Expression of the α‐galactosidase from Cyamopsis tetragonoloba (guar) by Hansenula polymorpha

The methylotrophic yeast Hansenula polymorpha , a host organism for the production of heterologous proteins, has been applied to produce the α‐galactosidase from the plant Cyamopsis tetragonoloba (guar). The yeast/ Escherichia coli shuttle expression vector used is based on the origin of replication of the endogenous 2 μm plasmid of Saccharomyces cerevisiae and the LEU2 gene of S. cerevisiae for selection in H. polymorpha . In the expression vector, the α‐galactosidase is controlled by the methanol‐regulated promoter from the methanol oxidase gene, MOX , of H. polymorpha . The signal sequence of SUC2 (invertase) from the yeast S. cerevisiae , was used to ensure secretion of the α‐galactosidase enzyme. After transformation and stabilization, the expression vector was stably integrated in the genome. The active α‐galactosidase enzyme was efficiently secreted (>85%) and after methanol induction, the expression level was 42 mg/l.

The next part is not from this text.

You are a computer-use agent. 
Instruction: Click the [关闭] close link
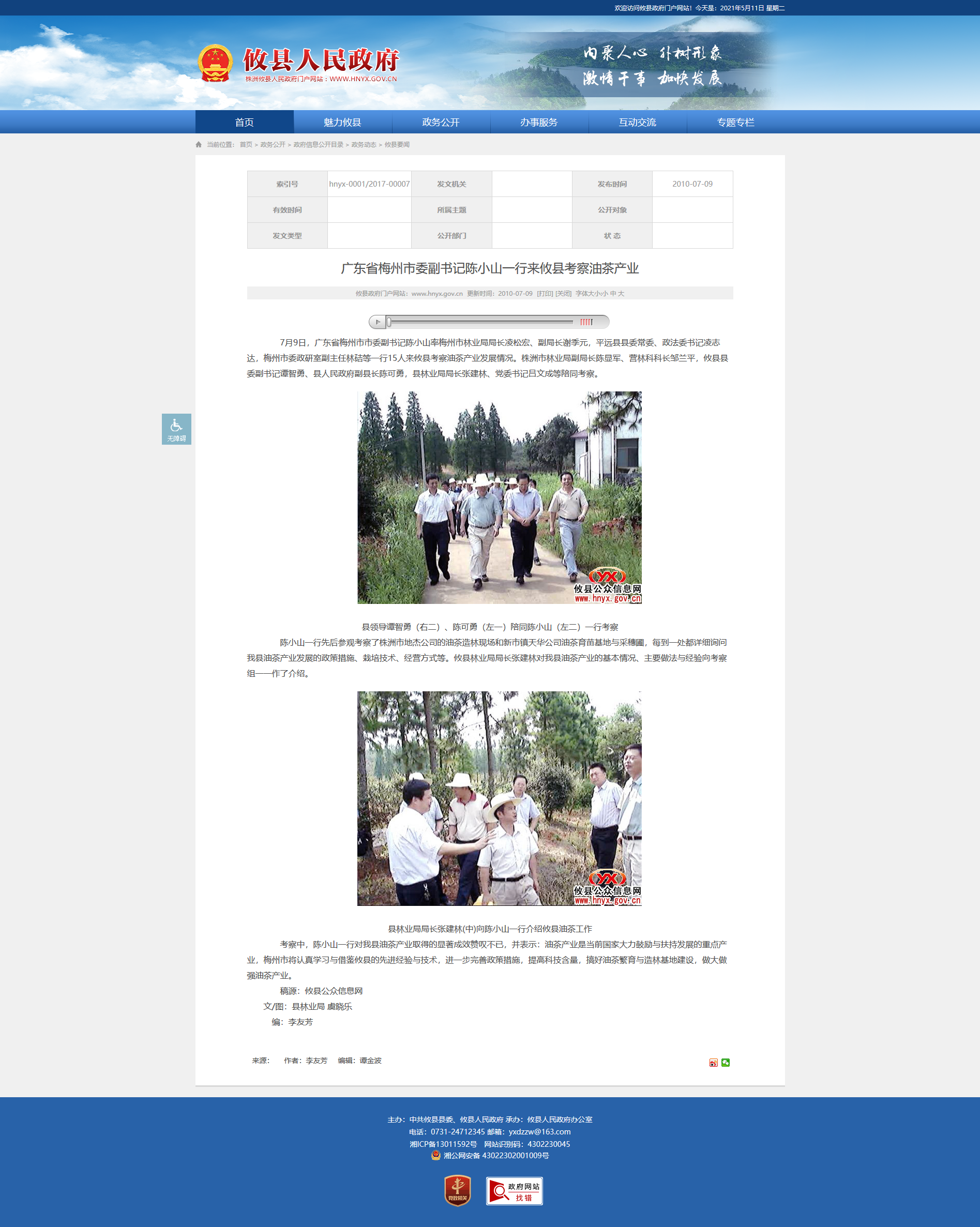tap(563, 294)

Amino‐terminal sequencing of the purified α‐galactosidase enzyme synthesized by H. polymorpha showed that the S. cerevisiae invertase signal sequence was correctly processed by H. polymorpha . The secreted α‐galactosidase was glycosylated and had a sugar content of 9·5%. The specific activity of the α‐galactosidase produced by H. polymorpha was 38 U mg −1 compared to 100 U mg −1 for guar α‐galactosidase. Deglycosylation of the H. polymorpha α‐galactosidase restored the specific activity completely.